On Tuesday, HHS Secretary nominee, Kansas Gov. Kathleen Sebelius, confirmed her support for the use of electronic medical records as a way of data mining patient information.
During the Senate hearings on her confirmation, Gov. Sebelius said that electronic health records (EHR) data was crucial to conduct “comparative effectiveness research [CER] to provide information on the relative strengths and weaknesses of alternative medical interventions to health providers and consumers.”
The stimulus bill passed with $1.1 billion allocated for CER to compare the clnical outcomes, effectiveness, and appropriateness of medical services. During the hearing, Sen. Pat Roberts from Gov. Sebelius’s own state of Kansas, expressed his concern that CER would be used to justify rationing by comparing costs, rather than effectiveness.

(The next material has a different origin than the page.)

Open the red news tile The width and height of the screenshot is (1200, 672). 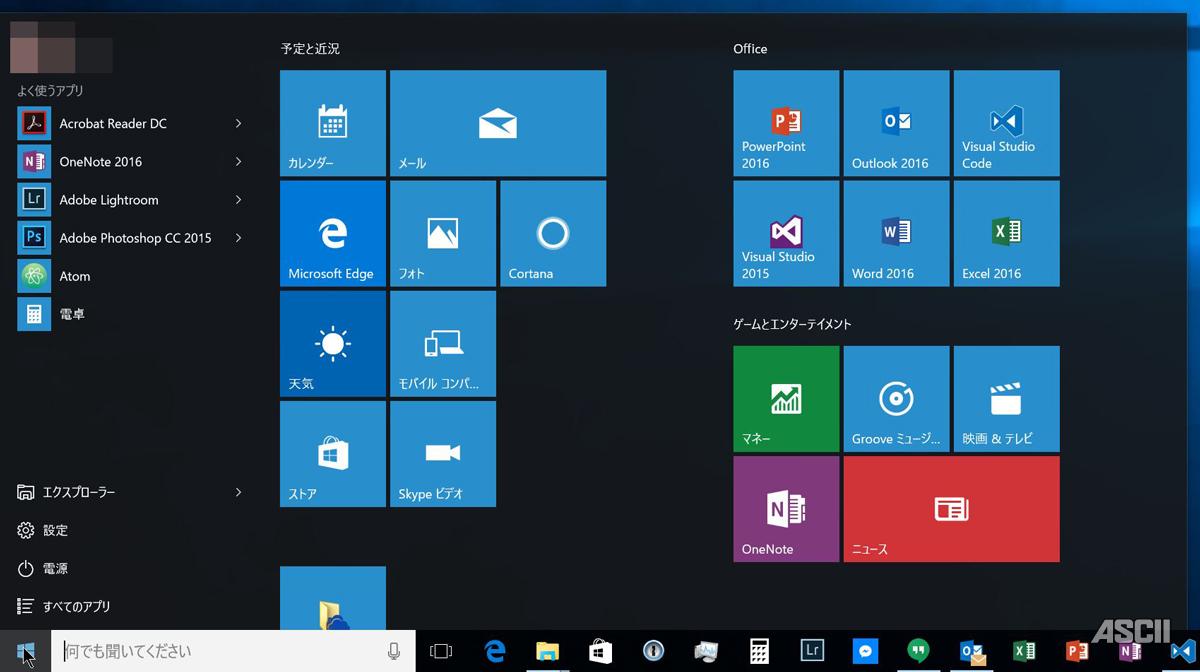[951, 509]
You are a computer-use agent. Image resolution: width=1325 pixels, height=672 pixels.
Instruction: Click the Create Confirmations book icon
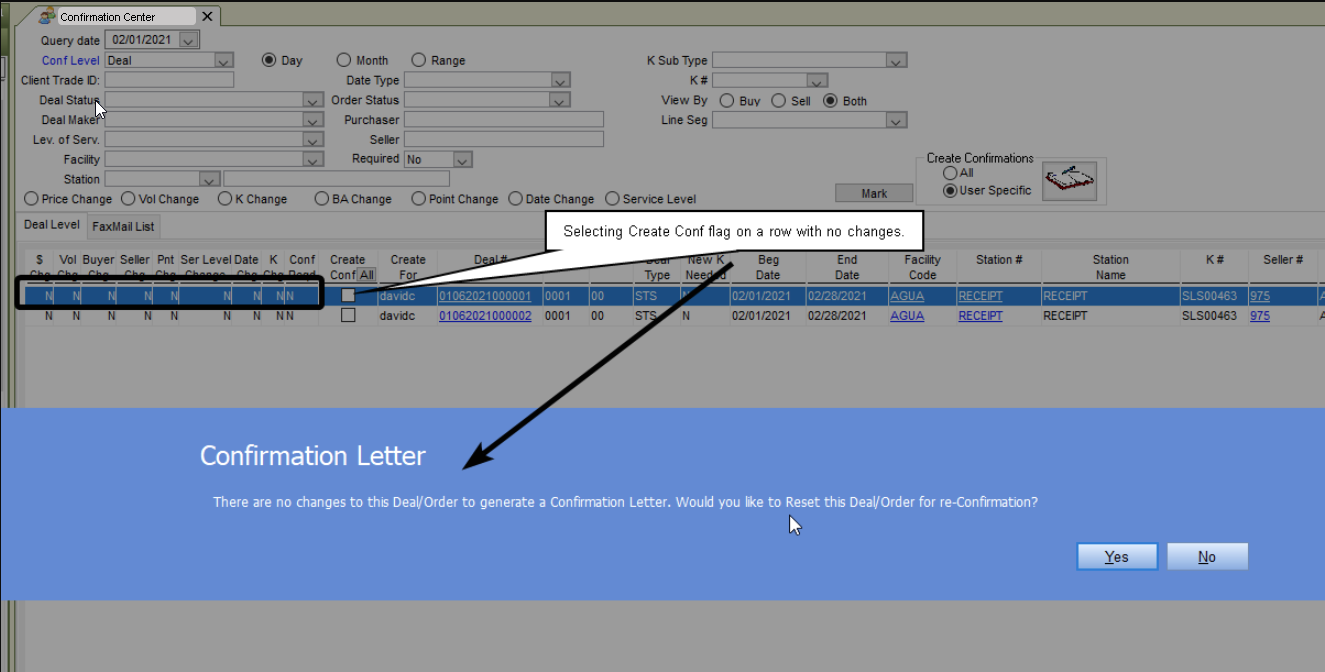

But Gov. Sebelius’s pledge to “provide every American with a safe, secure electronic health record by 2014” came on the same day that another breach of electronic medical records was leaking out.
The Mercury News reported that laptops containing 1,000 patient files were recently stolen at the Palo Alto Medical Foundation’s office in Santa Cruz, CA. (Mercury News, 3/31/09)
Even though the records were stolen in February, patients weren’t told until March 23, when they received a letter from the Medical Foundation. The records included diagnoses, treatment plans, E results and patient medical record numbers.
The laptop was stolen during a break-in when the office was closed. It was attached to a piece of equipment.
The Medical Foundation promises to do better in the future, and the Senate Finance Committee is expected to confirm Gov. Sebelius on Thursday.
Additional Information:
- “Great medical records roundup: The beginning of in-depth surveillance horrors?”, by James Bovard, Washington Times, March 13, 2009
- “Ruin Your Health With the Obama Stimulus Plan” by Betsy McCaughey , Bloomberg.com, Feb. 9, 2009.
- “Speeding on the Information Superhighway Will Result in Medical Pile-Up,” AAPS Congressional testimony, July 2005.
- “Data mining,” AAPS News, August 2006.






These several issues are too complex to settle in a brief letter, other than to say that patients should control their records, and patients could do so through encryption of their records at all times whether in the hands of government, medical ‘foundations’ or anyone else claiming good intentions.
As for emergencies, If I am unconscious and unable to reveal the password, so be it…
HButler@pol.net
The combination of coerced national EHR and “comparative effectiveness studies” will be a nightmare.
The use of EHR data to reliably detect uncommon (but strong, discrete) signals from a single drug or treatment is itself a Medical Informatics “Grand Challenge.” An example would be finding out about VIOXX’s association with myocardial infarction earlier than we did, via an EHR-based automated postmarket surveillance process.
Doing this is a “grand challenge” due to the nature of EHR data, which is as far from “clinical trials clean” as possible. The statistical methods needed to reliably pull signals out of the muck for even a single drug are still exploratory, the problems formidable if one wants to stay scientifically sound.
To detect relatively more nebulous “outcomes differences” between TWO OR MORE drugs or treatments via EHR data – did treatment A lower blood pressure more than drug B, did drug C lessen depression more than drug D – rises to the level of a “Grand Fraud.” It is near impossible to do with reasonable certainty from reams of EHR data, from different vendor systems, input by myriad people of different backgrounds with differing interpretations of terminologies (students/MD’s/RN’s etc) under different pressures (time, reimbursement maximization), and so forth.
Ominously, there is a lot of potential advantage to be had with terabytes of uncontrolled data and a political agenda. I fear that what will come from “comparative effectiveness research” that draws upon uncontrolled EHR data will be politics masquerading as comparative effectiveness research.
Ironically, the gold standard in medical science is the controlled clinical trial, yet EHR-based comparative effectiveness research itself as a research methodology, now touted by our government, seems to have gotten a pass.
Where are the meta-clinical trials that compare EHR data mining-based comparative effectiveness research as a methodology, vs. the “other” methodology of controlled clinical trials to compare drugs or treatments?
Good luck to private practitioners and medical innovators. Good luck, pharma. Good luck, patients.
This movement towards EHR uncontrolled data alchemy represents a further deviation from medical science towards the Syndrome of Inappropriate Overconfidence in Computing writ large.